Wednesday, October 6, 2010

new-ology.

the wonders of being somewhere that isn't home is odd at this point in life.
where my last home became so much the essence of the word that i cannot remember clearly what it was like to start anew.  attempting to find my way and meet new people and eat at the good places and not stick out too much as the one who doesn't belong can become exhausting. that's the truth.

all this to say, the new city brings about new challenges. well, maybe its just the word new.


Moments of moving, of living alone for the first time, of being the ‘new girl’:
  1. being asked your name over and over or being referred to as "the new girl" gets really old.
  2. pizza rolls, carrots, and pbr for dinner. Just like college. just like me. somethings never change. 
  3.  Wearing whatever I want, no one to impress, no one around whose opinions I really care about yet, and honestly, its not like I see that many people anyway. i can experiment or where the same thing all week. no big deal. 
  4. Via number 3, naked/in my underwear whenever I feel appropriate.  The people in my house are the people I asked to be there and are expecting.  As much as I loved living in the crazy houses of pineview and chase street, there was never much safety.  Always a boy walking in the back door when you just got out of the shower or someone barging in your room to borrow something (without knocking) when you are naked.  Always the worst timing.  Never dull, but its nice to be able to just be.
  5.  I am learning I can be a bit paranoid. Maybe in a young girl-alone for the first time-don’t want to be raped kinda way. Maybe not. The jury is still out.
  6. I've never made so many U-turns in my life. 
  7.  Never did I realize how deeply dependent I am or have been on my friends, on smiling faces, on touch, on hugs.  Here, I barely get to touch people.  And when I do randomly get a side hug or something, I feel like crying. Seriously, I know I’m emotional, but I’m also a physical touch lover.
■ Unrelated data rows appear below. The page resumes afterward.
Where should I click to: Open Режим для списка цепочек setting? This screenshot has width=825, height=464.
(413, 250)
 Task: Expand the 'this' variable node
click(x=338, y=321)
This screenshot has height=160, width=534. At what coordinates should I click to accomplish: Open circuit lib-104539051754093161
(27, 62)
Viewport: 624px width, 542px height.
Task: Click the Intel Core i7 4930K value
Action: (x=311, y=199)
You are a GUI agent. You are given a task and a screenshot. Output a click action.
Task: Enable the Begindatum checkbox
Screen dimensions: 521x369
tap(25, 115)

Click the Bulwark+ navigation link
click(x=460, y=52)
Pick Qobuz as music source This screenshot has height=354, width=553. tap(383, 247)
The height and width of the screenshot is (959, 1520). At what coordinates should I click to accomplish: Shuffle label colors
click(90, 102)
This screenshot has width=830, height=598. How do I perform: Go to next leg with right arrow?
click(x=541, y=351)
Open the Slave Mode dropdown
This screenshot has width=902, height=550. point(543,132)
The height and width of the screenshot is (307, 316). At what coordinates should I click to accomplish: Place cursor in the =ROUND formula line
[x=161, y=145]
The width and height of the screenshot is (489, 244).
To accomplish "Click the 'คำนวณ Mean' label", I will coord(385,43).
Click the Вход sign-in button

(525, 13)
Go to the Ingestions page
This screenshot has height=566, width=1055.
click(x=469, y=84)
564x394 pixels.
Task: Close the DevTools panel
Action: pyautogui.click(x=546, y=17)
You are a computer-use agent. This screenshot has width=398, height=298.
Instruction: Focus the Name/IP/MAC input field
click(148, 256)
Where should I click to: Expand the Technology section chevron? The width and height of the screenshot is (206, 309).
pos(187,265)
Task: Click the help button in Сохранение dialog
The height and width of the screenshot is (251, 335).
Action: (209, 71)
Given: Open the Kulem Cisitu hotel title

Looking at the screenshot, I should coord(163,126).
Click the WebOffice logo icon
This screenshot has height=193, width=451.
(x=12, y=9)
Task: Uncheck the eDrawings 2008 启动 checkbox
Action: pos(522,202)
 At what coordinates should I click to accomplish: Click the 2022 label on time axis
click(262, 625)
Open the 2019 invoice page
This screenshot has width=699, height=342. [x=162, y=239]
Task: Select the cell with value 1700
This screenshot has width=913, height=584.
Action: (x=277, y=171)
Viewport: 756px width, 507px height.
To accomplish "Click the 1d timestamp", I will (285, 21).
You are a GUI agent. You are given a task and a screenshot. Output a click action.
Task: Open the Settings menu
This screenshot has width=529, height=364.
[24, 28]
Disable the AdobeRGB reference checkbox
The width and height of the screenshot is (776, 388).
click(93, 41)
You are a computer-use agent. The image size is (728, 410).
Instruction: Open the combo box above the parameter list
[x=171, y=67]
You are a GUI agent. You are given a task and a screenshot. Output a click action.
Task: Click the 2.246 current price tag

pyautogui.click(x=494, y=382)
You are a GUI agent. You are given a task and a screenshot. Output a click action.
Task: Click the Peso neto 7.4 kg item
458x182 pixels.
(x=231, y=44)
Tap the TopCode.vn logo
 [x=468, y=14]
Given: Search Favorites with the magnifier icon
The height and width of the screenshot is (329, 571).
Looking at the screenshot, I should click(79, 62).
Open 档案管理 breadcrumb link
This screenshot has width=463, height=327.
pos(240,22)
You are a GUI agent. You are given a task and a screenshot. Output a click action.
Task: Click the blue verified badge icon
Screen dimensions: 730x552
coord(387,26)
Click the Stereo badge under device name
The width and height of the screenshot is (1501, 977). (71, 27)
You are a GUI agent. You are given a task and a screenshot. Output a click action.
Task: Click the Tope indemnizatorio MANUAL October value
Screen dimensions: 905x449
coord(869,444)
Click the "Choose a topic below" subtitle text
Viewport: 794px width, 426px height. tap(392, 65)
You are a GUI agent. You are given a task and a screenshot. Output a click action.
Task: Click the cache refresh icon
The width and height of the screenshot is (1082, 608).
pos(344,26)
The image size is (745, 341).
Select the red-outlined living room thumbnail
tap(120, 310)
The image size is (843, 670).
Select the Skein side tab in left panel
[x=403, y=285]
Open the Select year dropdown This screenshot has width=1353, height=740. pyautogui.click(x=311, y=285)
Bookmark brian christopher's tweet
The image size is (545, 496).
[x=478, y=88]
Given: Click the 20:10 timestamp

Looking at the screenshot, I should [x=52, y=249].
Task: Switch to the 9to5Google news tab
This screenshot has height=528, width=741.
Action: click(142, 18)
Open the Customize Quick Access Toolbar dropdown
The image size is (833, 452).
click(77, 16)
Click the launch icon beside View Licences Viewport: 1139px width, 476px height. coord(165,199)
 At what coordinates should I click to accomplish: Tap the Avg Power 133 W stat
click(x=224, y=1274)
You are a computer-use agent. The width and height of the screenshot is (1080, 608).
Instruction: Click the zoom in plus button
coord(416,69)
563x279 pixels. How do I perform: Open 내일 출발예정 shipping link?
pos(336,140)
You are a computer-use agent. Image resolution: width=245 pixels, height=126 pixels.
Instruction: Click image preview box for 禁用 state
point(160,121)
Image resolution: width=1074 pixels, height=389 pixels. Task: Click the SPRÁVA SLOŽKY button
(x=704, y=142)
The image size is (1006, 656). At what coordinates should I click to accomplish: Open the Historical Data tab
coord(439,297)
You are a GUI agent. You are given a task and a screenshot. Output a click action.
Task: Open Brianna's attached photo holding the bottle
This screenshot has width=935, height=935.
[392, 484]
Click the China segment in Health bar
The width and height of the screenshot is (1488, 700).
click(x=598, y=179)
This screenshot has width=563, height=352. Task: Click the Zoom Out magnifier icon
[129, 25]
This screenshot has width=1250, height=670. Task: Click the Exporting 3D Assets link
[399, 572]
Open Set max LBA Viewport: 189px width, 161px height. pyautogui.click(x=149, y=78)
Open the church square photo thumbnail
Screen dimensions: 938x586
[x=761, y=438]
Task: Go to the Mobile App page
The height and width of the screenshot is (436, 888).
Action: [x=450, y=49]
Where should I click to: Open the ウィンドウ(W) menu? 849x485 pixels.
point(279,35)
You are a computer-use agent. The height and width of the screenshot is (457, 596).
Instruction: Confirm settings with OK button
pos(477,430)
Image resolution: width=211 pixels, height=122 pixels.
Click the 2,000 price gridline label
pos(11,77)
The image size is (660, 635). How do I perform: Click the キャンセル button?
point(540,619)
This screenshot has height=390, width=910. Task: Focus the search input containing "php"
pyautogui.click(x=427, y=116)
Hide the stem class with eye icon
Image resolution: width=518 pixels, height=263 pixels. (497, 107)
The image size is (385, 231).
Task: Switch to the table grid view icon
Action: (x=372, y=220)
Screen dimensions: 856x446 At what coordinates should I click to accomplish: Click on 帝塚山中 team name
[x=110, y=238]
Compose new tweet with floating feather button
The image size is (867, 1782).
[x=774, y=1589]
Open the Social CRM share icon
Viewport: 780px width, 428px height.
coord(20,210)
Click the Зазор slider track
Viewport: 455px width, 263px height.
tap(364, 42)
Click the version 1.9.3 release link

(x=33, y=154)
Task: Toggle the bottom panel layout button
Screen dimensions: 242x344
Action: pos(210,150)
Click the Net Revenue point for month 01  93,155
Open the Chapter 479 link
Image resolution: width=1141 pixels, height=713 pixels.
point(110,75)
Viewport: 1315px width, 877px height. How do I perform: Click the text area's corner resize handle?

I am also dependent of people already understanding me and not having to explain myself.  I mumble, I switch the words around in my sentences, I think little life things are funny.  Not everyone gets me right off the bat.  It makes me miss the people I don’t have to explain myself to.
  8.  I took for granted seeing my favorite people in the whole world every single day.  I took for granted saying, “see you guys tomorrow” when each night came to a close.  Saying it not because we had made plans for the next 24 hours or because we lived in the same house, but because we got to hang out every day and would inevitably end up at the same place, on the same porch, drinking the same beer, working the same shift, or dancing the same dance.  I never really realized how not-normal that is until I came here. 
  9. The truth is i never realized how much I would miss home. 
i'm sure that the new moments will continue to come
but also the beginnings of a new roots will begin to stick into the ground. and i will begin to see illustrations of this all around me. i hope.